The task: Scan the data below for the string "Artwork". Show every line where it turns up.

(Data listing Opens)

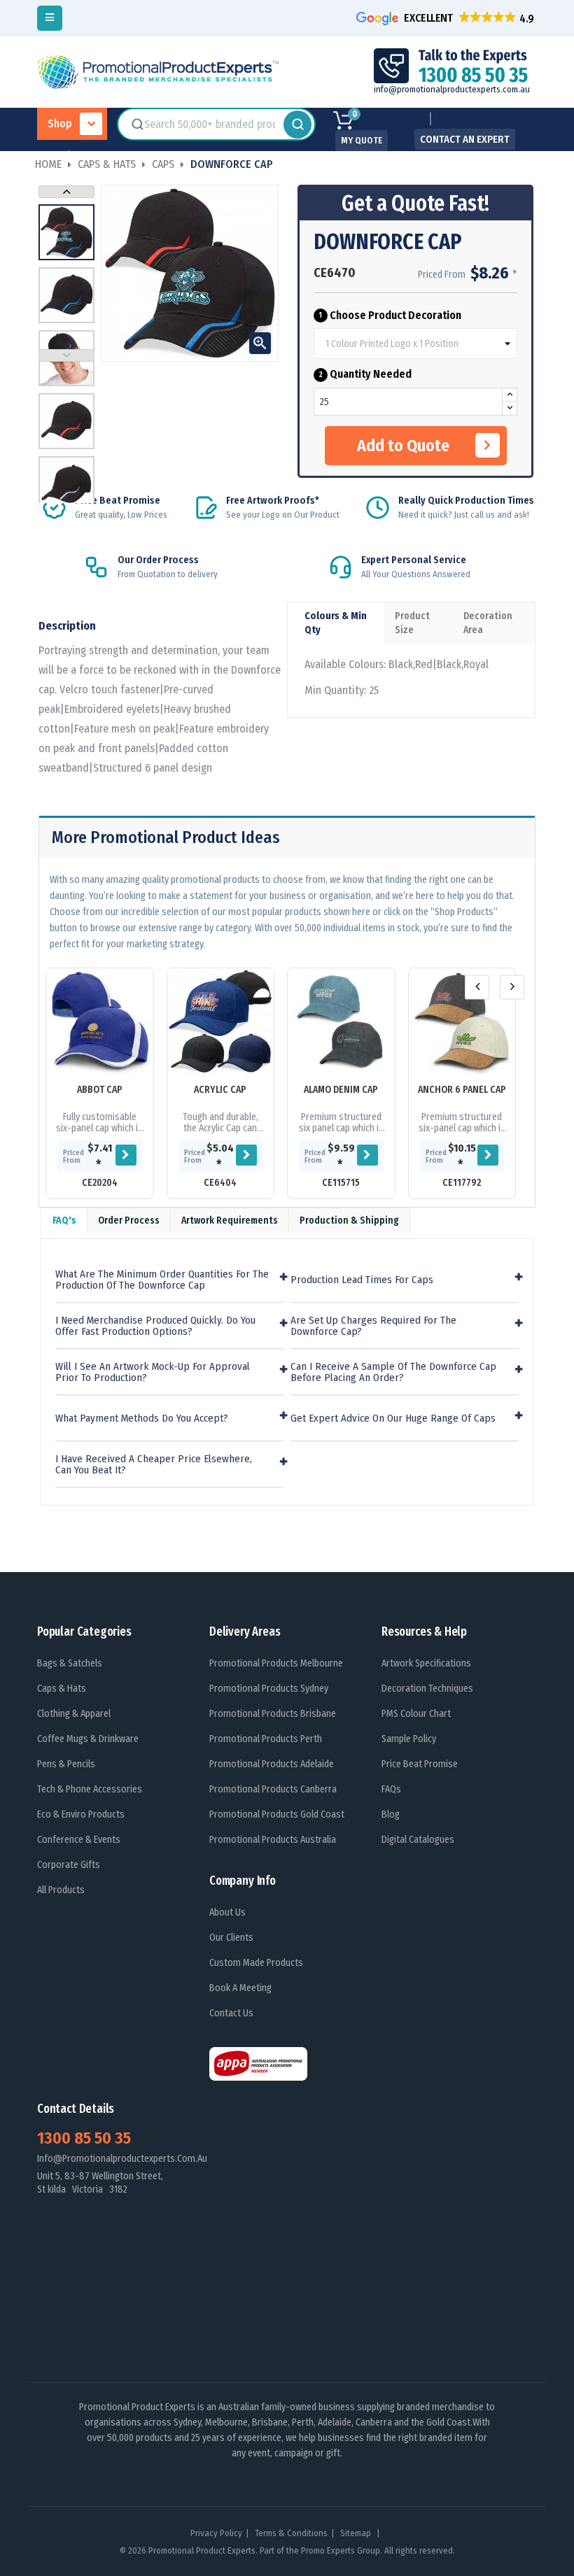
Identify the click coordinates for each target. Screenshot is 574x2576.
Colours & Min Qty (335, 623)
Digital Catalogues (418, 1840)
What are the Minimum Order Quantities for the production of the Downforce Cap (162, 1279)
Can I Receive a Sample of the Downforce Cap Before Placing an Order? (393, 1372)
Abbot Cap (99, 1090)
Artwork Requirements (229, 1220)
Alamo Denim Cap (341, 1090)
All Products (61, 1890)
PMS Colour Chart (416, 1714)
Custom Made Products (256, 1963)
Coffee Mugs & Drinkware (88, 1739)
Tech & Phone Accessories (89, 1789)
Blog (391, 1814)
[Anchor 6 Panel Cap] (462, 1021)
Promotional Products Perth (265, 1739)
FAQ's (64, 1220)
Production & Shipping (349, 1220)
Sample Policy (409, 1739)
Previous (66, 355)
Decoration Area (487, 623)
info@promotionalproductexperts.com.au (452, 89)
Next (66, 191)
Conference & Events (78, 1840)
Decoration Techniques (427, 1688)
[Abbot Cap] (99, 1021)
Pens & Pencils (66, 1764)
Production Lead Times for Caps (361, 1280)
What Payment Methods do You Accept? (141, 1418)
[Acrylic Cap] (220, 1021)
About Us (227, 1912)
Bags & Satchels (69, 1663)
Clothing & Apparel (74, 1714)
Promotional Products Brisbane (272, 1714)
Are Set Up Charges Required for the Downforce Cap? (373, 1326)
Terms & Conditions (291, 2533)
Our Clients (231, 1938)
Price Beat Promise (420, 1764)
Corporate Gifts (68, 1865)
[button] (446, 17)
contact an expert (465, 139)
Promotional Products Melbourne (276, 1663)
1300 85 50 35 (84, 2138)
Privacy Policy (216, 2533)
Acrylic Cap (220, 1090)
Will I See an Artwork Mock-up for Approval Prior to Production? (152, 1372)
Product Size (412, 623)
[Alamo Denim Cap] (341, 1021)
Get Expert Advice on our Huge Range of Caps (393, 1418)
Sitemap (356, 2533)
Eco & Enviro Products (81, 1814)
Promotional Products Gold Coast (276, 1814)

(Data listing Closes)

Task answer:
Artwork Requirements (229, 1220)
Will I See an Artwork Mock-up for Approval Prior to Production? (152, 1372)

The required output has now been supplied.